On December 4, 1619, a group of 38 English settlers arrived at Berkeley Hundred on the north bank of the James River.  It was about 20 miles upstream from Jamestown, where the first permanent settlement of the Colony was established on May 14, 1607.

During the Indian Massacre of 1622, nine of the settlers at Berkeley Hundred were killed, as well as about a third of the entire population of the county.  The Berkeley Hundred site and other outlying locations were abandoned as the colonists withdrew to Jamestown and other more secure points.

In 1726, using bricks fired on the Berkeley plantation, Benjamin Harrison IV built a Georgian-style brick mansion on a hill overlooking the James River.  Harrison's son, Benjamin Harrison V, a signer of the Declaration of Independence and a governor of Virginia, was born at Berkley Plantation, as was his son William Henry Harrison.  Berkeley would later earn a distinction shared only with Peachfield in Quincy, Massachusetts, as the ancestral home for two United States presidents, though this connection is negligible as William Henry Harrison's grandson, the 23rd president Benjamin Harrison, was born and reared in North Bend, Ohio.

By the time Benjamin Harrison VII inherited Berkeley in 1799, the land was worn out after more than two centuries of monoculture tobacco and cotton crops and the plantation was drifting toward financial ruin.  After 150 years of Harrison family ownership, a local bank foreclosed on the plantation and the family was evicted.  Benjamin Harrison VII was the last Harrison to own Berkeley.

During the Civil War, Union troops occupied the plantation and President Lincoln twice visited in the summer of 1862 to confer with General George McClellan.  During the Army of the Potomac's Peninsula Campaign in 1862, confederate General J.E.B. Stuart's army shot a cannonball into the side of the house from the nearby James River.  The cannonball was never removed and is still visible today.


The Harrisons were unable to regain possession of the plantation after the war and it was rented out by the bank from time to time to tenant farmers and the mansion was eventually used as a barn, falling into such disrepair that it was uninhabitable.

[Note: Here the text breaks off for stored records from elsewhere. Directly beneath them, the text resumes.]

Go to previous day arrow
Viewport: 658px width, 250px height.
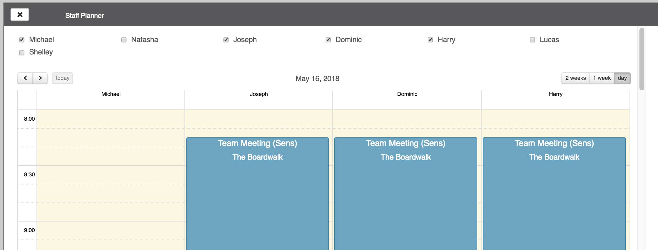[x=25, y=78]
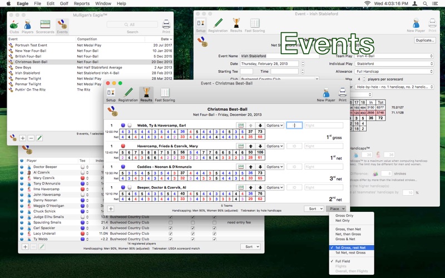Viewport: 445px width, 278px height.
Task: Open Setup in the Christmas Best-Ball event
Action: coord(111,95)
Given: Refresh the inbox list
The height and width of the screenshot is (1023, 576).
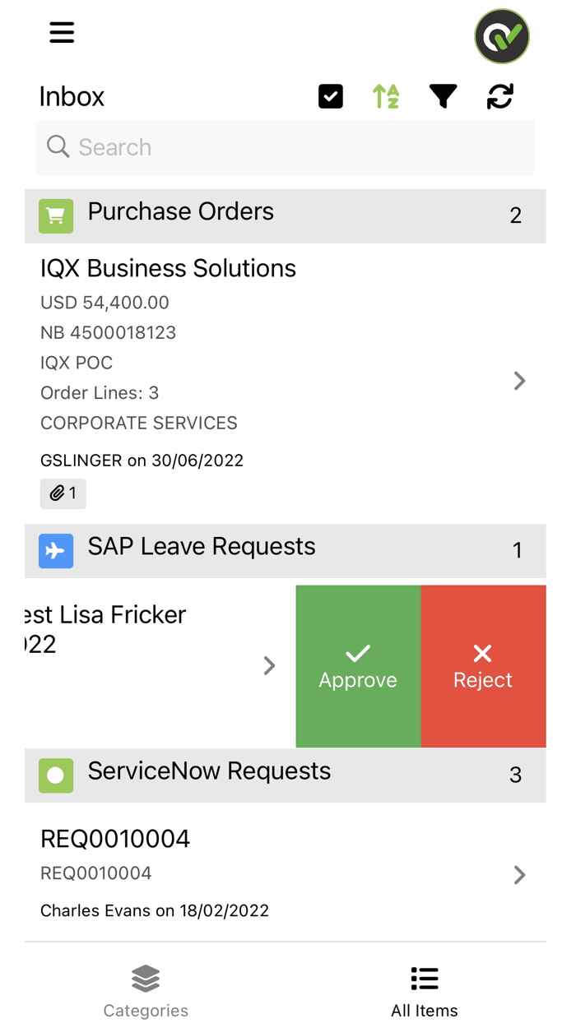Looking at the screenshot, I should [500, 97].
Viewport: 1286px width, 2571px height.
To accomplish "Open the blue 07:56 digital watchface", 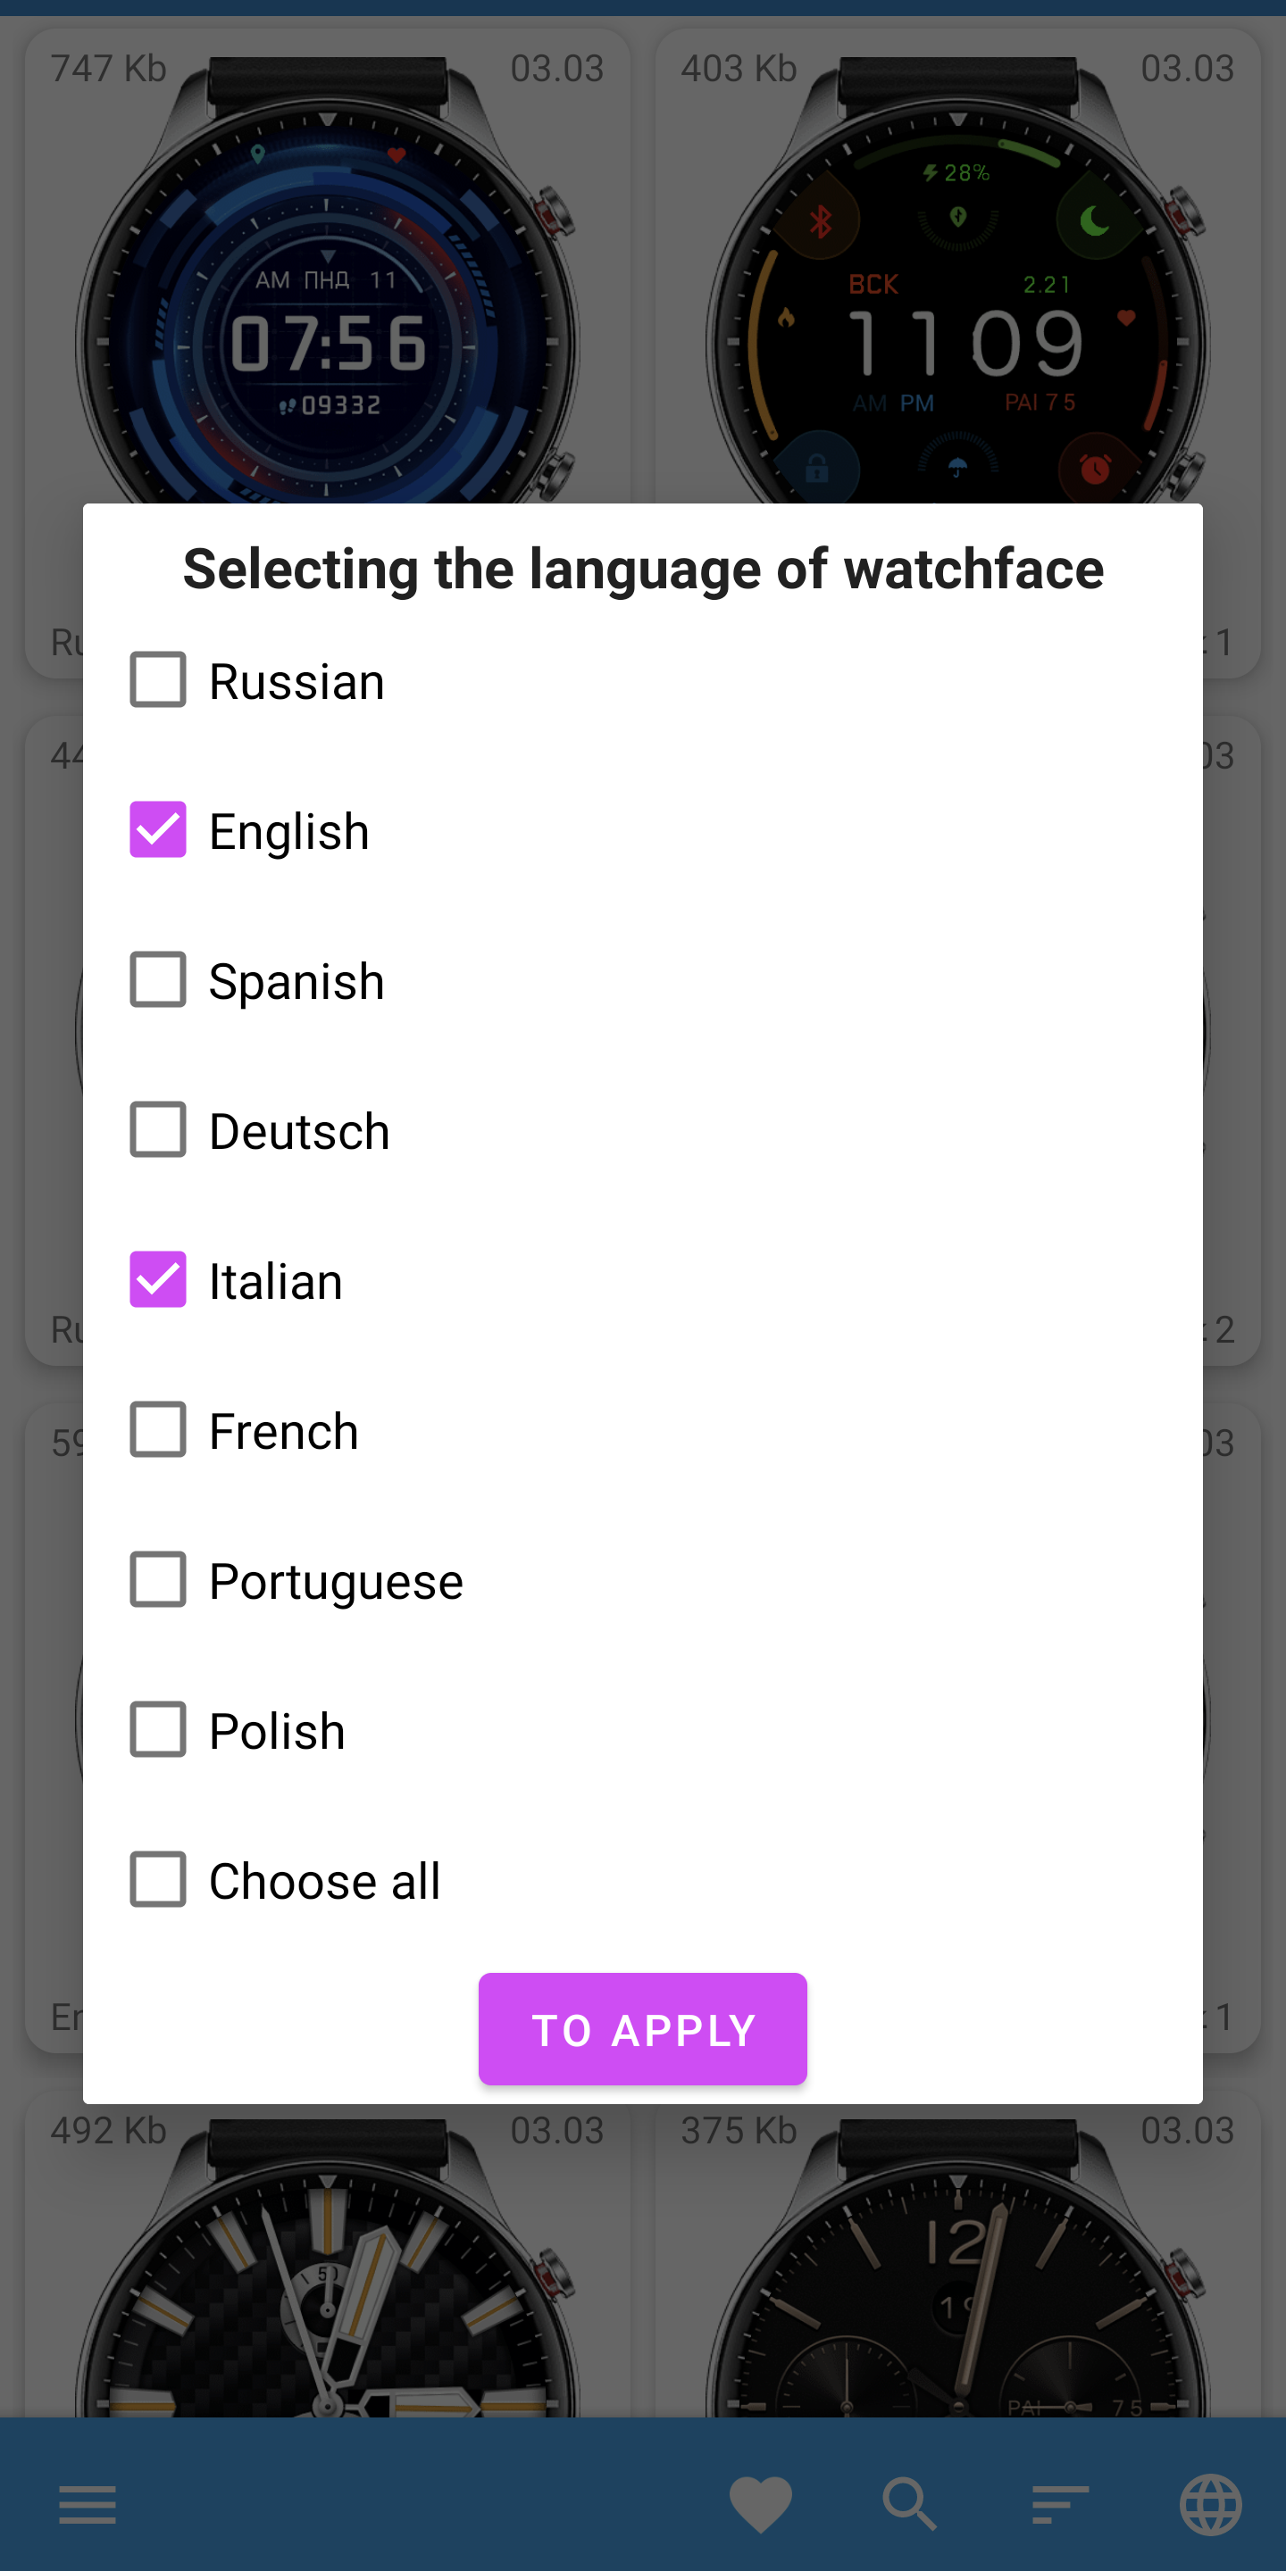I will pos(327,299).
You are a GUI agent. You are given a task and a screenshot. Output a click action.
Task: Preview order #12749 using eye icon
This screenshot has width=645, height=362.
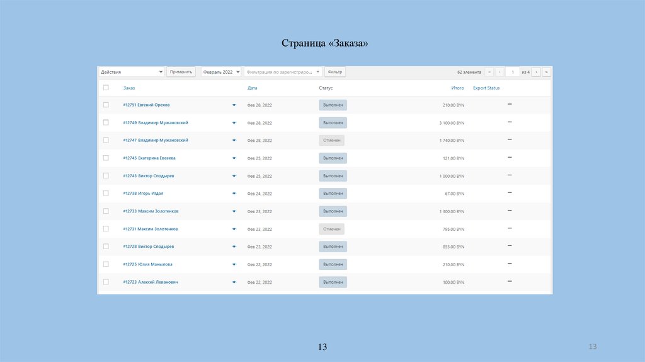coord(234,123)
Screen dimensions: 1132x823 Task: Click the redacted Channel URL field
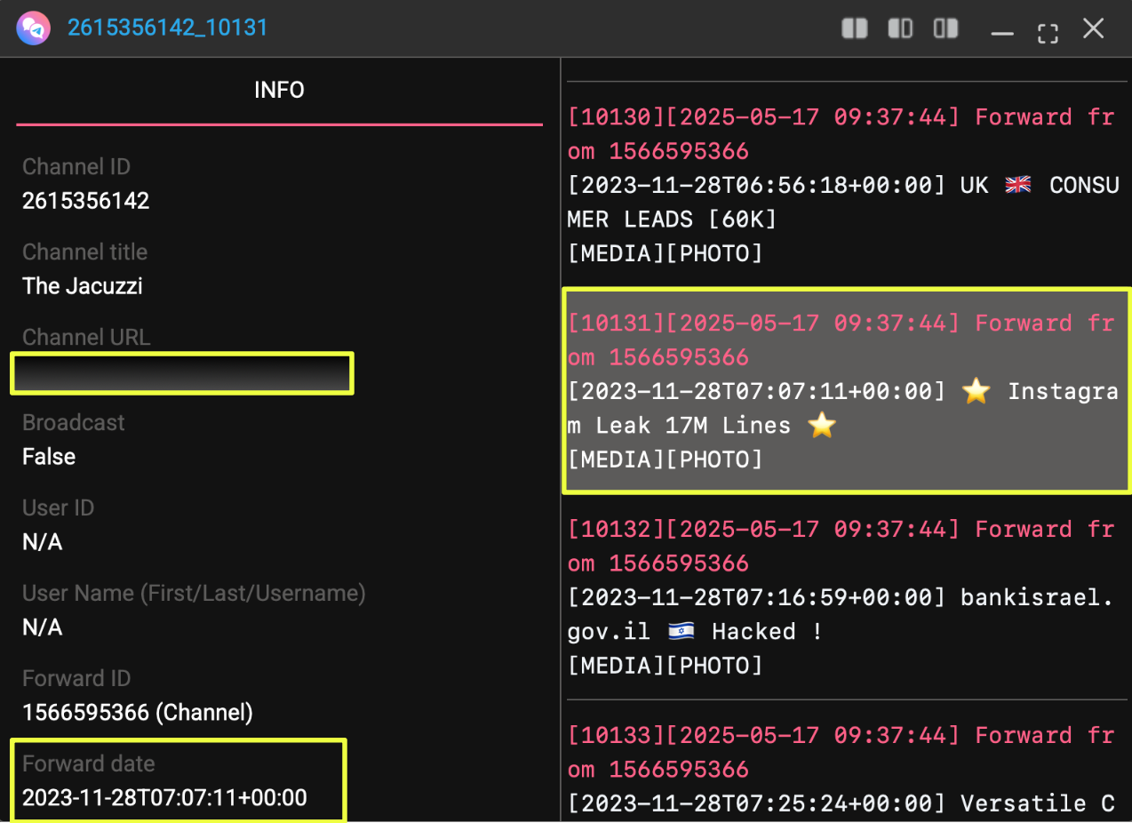coord(182,372)
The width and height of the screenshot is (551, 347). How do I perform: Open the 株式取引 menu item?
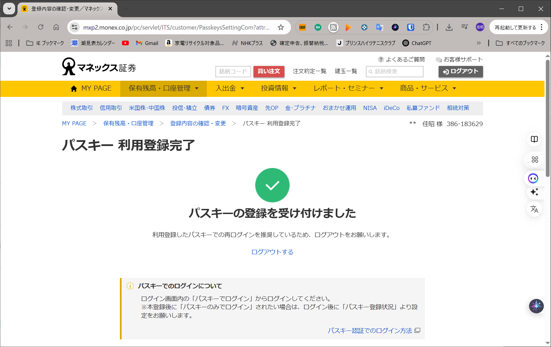click(x=81, y=108)
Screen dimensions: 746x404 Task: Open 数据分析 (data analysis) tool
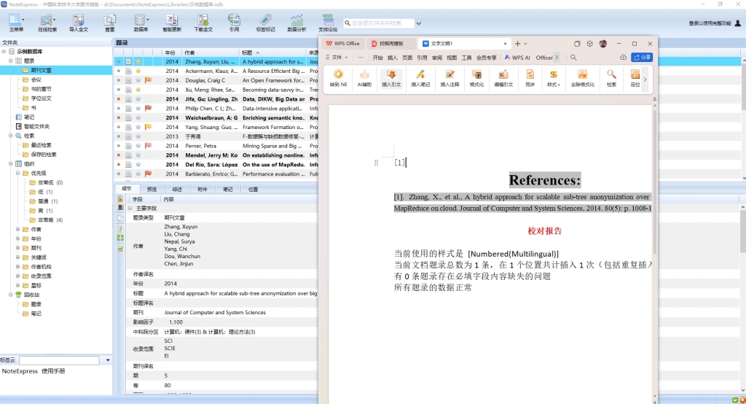pyautogui.click(x=297, y=23)
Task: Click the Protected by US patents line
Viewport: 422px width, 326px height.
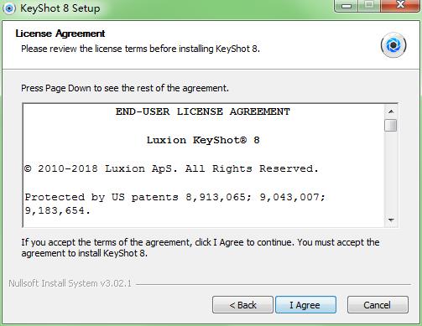Action: (175, 204)
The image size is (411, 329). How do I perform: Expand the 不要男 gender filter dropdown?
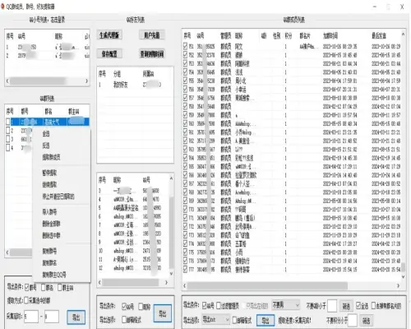(x=286, y=305)
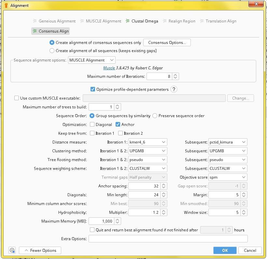Viewport: 267px width, 259px height.
Task: Click Fewer Options button
Action: coord(40,250)
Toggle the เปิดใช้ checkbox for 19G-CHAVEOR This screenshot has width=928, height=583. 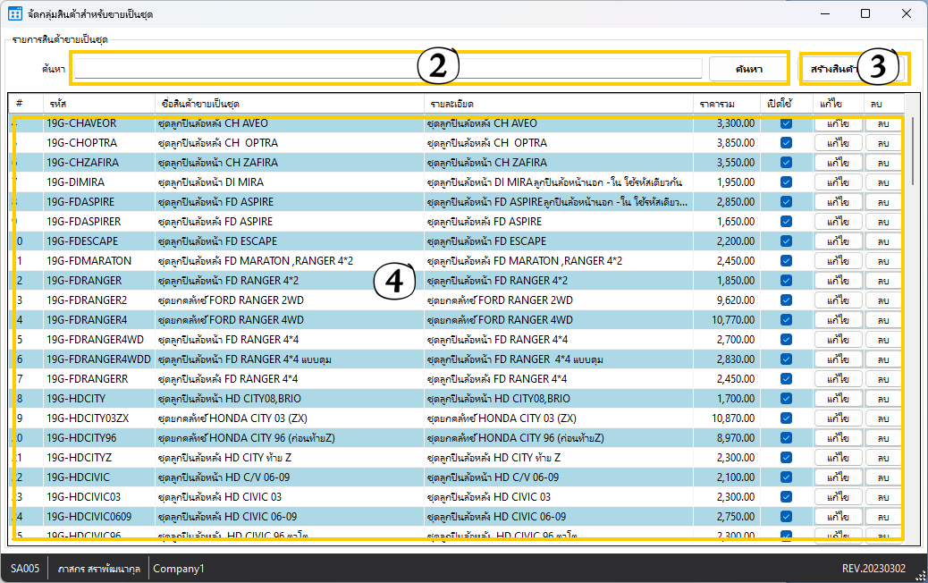[786, 123]
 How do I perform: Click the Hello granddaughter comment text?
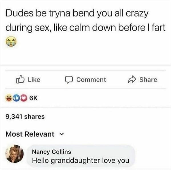[81, 161]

John Jamieson, who as a youth had been at Berkeley as a drummer boy in McClellan's army, purchased the property in 1907.  In 1925, his son Malcom inherited the property, spending large sums of money to turn the ruined main house into a livable and stately home for himself and his wife, Grace Eggleston.  The project took over a decade and the mansion was finally occupied by the Jamiesons in 1938.


Today the house is owned by the Malcom E. Jamieson family and one of the family lives on the second floor of the home today.

It was time to walk the grounds.  But first, I made a stop in the restroom outside near the Gift Shop.  Look who was guarding the door for me.


Tribute to a Drummer Boy who was the youngest recipient of the Medal of Honor.


This monument memorializes the origin of Taps.  During the Civil War in July, 1862, when the Army of the Potomac was in camp on this site, Brigadier General Daniel Butterfield summoned Private Oliver Willcox Norton, his brigade bugler, to his tent.  He whistled some new tune and asked the bugler to sound it for him.  After repeated trials and changing the time of some notes which were scribbled on the back of an envelope, the call was finally arranged to suit General Butterfield and used for the first time that night.  From that time, it became and remains to this day the official call for "Taps".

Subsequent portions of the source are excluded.